I didn’t want to have to rely on someone else to create the look I want, and I didn’t have the time to learn the code I would need to know to create what I want design-wise by myself.

2) COST. Hosting your own website can be expensive! A year of hosting your site on Bluehost will run you about $5ish a month (that’s $60 a year on the low end), plus potentially another $30-$60+ a year for programs that will back up your site and scan it for malware (and other kind of internet-related buggies). I was able to get my domain name through Bluehost for free for the first year, but after that it would cost me about $12 a year.

Then there is the cost of your framework.
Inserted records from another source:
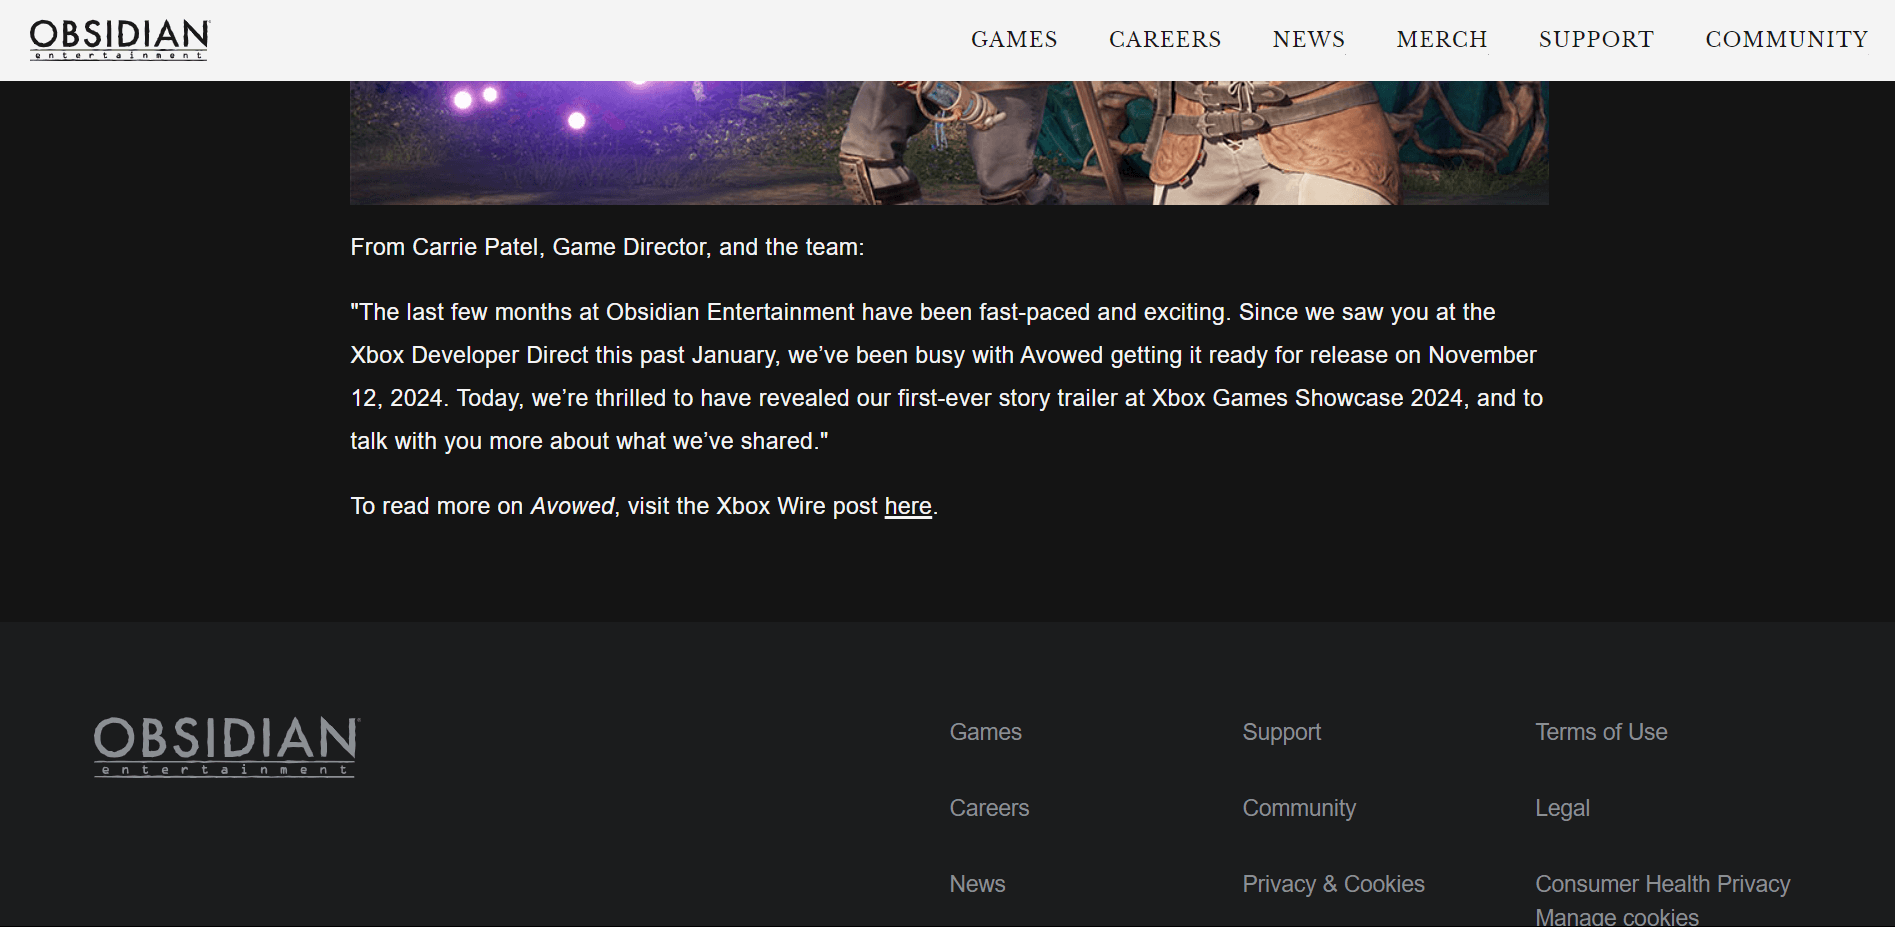View the Terms of Use

tap(1601, 732)
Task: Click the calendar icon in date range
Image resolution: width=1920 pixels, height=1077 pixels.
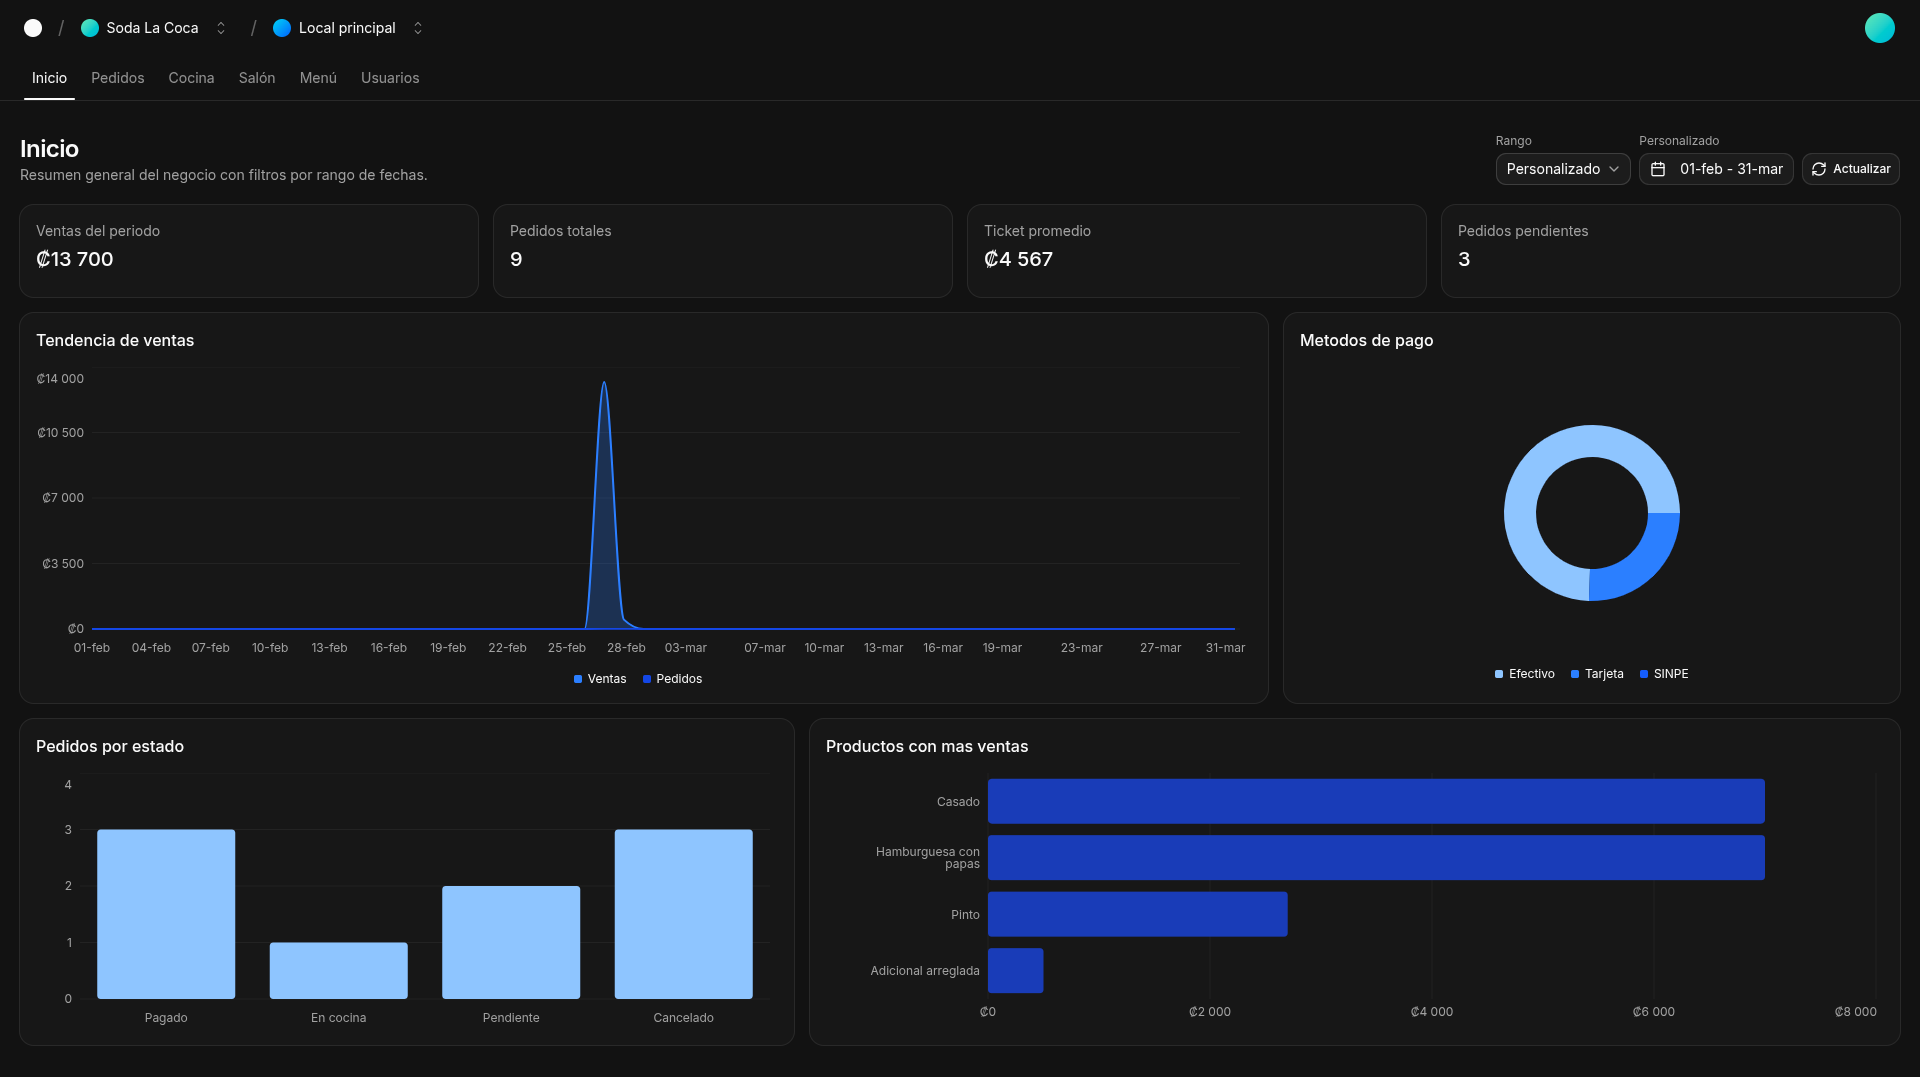Action: pyautogui.click(x=1658, y=169)
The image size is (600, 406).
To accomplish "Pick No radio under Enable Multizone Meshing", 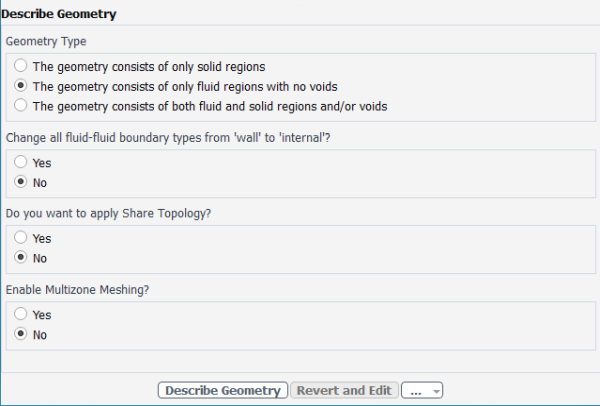I will 21,335.
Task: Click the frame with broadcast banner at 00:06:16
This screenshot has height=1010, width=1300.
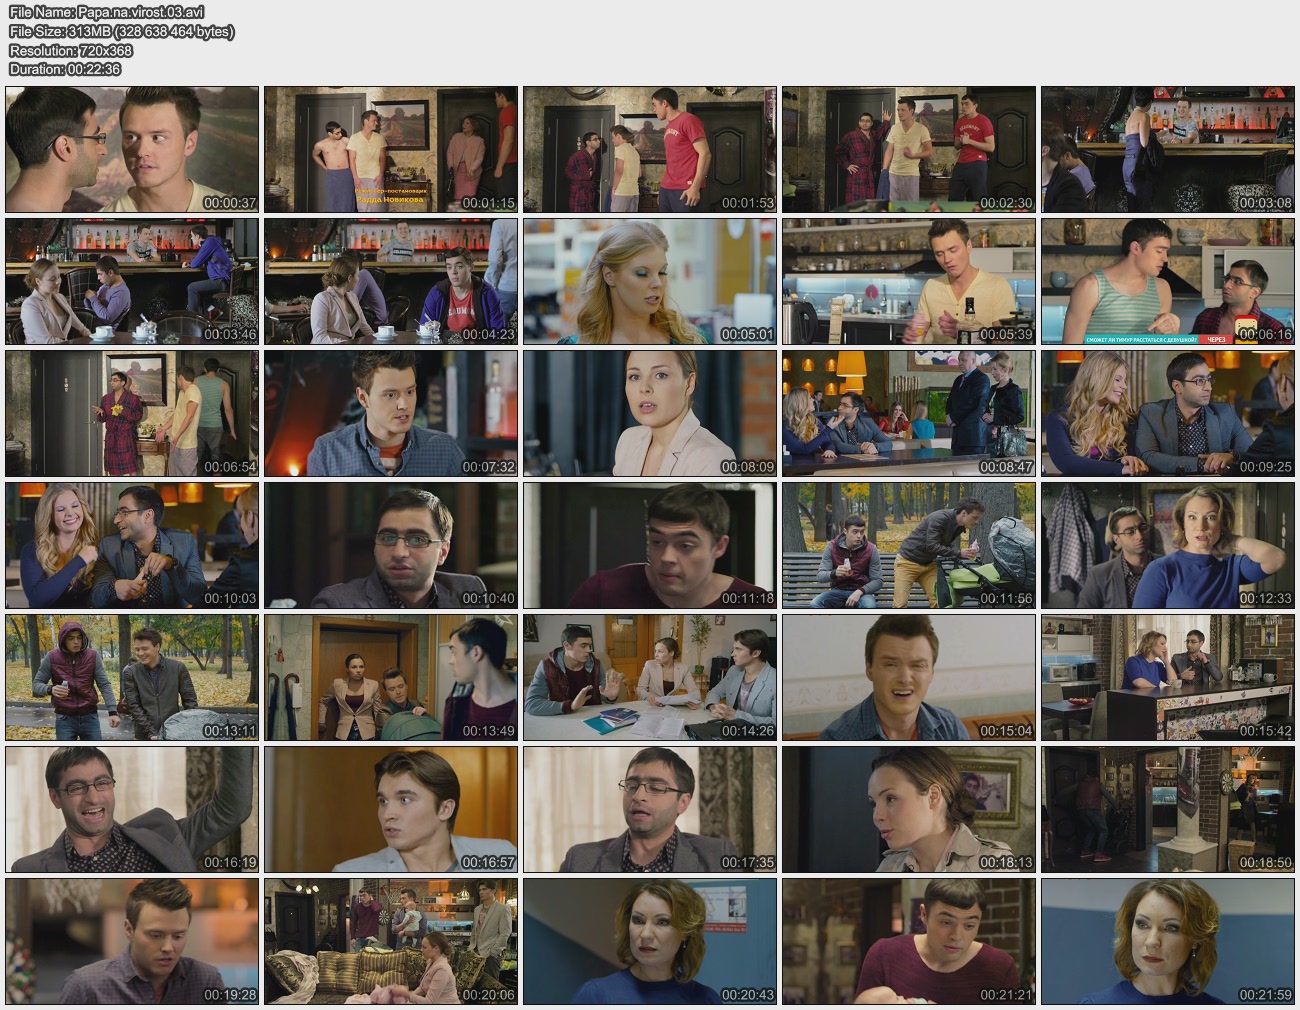Action: (1167, 281)
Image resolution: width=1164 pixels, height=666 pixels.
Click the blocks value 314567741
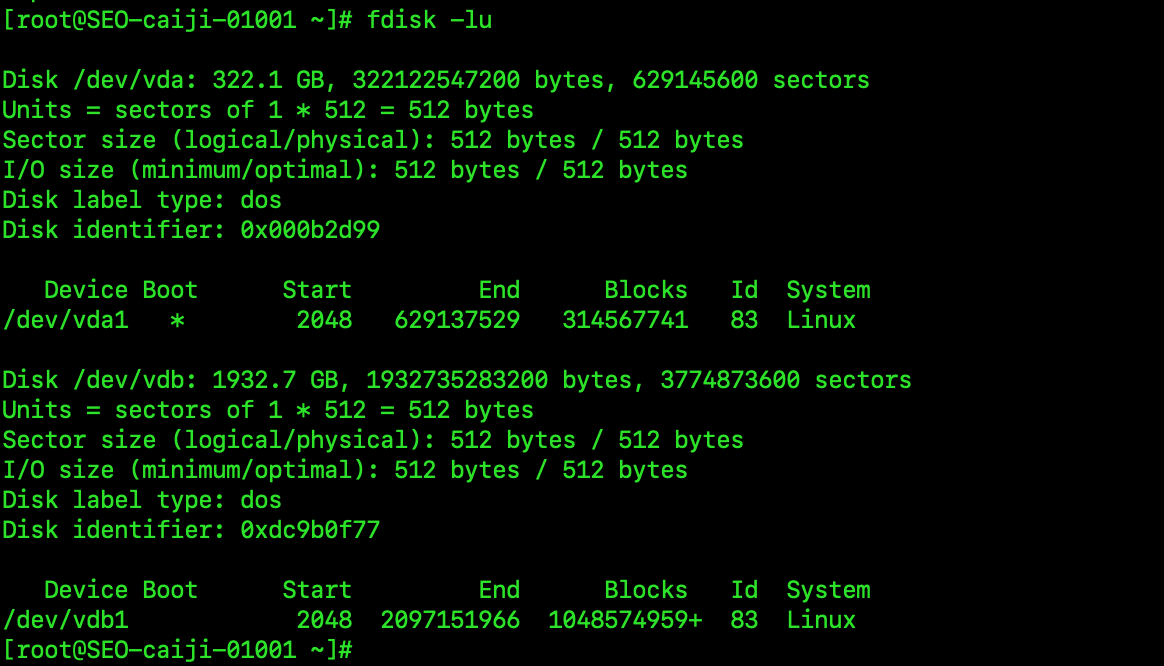[625, 320]
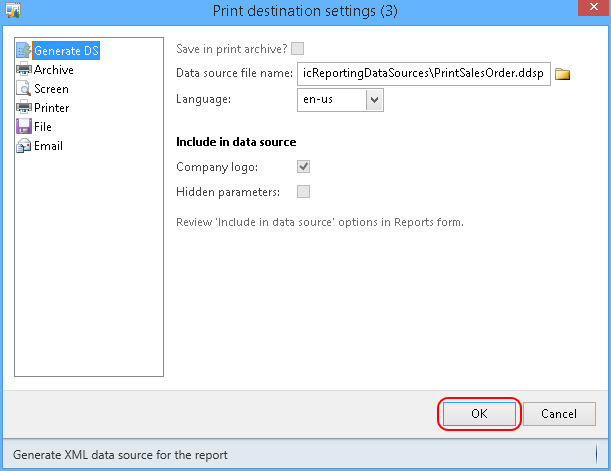Choose Screen destination label
Screen dimensions: 611x471
tap(51, 89)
I purchased the Genesis framework after reading some great reviews on it, and it was about $60. So before my website was even up and running, it was costing me about $200, not including the cost of paying someone to add a custom design to my site, which on the low end would probably run around $150 and might not even be exactly what I wanted.

I wasn’t prepared to part with that much money, especially considering the audience (or lack thereof) I was reaching. In contrast, Blogger is free, and my new domain name costs about $10 a year. End of story.

3) BLOGGER WORKED. I realized that, in the end, what I wanted to get out of moving to WordPress was a fresh start and a chance to grow my blog from the ground up, and I wanted to do this so I could be better equipped to make connections with my readers. These connections are what ultimately makes blogging so worthwhile for me. If I am not connecting to anyone, why am I writing? Why am I doing any of this?

In the end, a beautiful WordPress site won’t bring my blog new visitors or help me forge new connections with them—only good, quality content will do that. To grow as a blogger, content—not aesthetics—is what I should be focusing on right now. And I really, really want to grow as a blogger.


Yes! And I look forward to it! I don’t have a specific timetable as to when I plan to do this, but I can say that I am confident that both I and my blog will be totally ready the next time around! WordPress is the right choice for many blogs out there; for my blog, it was just the right choice at the wrong time.

For now, I will continue to use the Blogger blogging platform. It’s free, it’s easy to use, I already understand very well how it works, and I am able to use it to create a design I’m pleased with and a blog I’m proud of. Plus, with my new domain name and set-up here, I still have the opportunity to grow my blog from the ground up like I wanted to begin with. So in the end, Blogger ain’t all that bad!

If you are thinking of making the switch from Blogger to WordPress but are still on the fence, Marie at Coding it Pretty wrote a great post on making the move and the cons nobody ever talks about. I am a big fan of WordPress, but these are some important things to think about!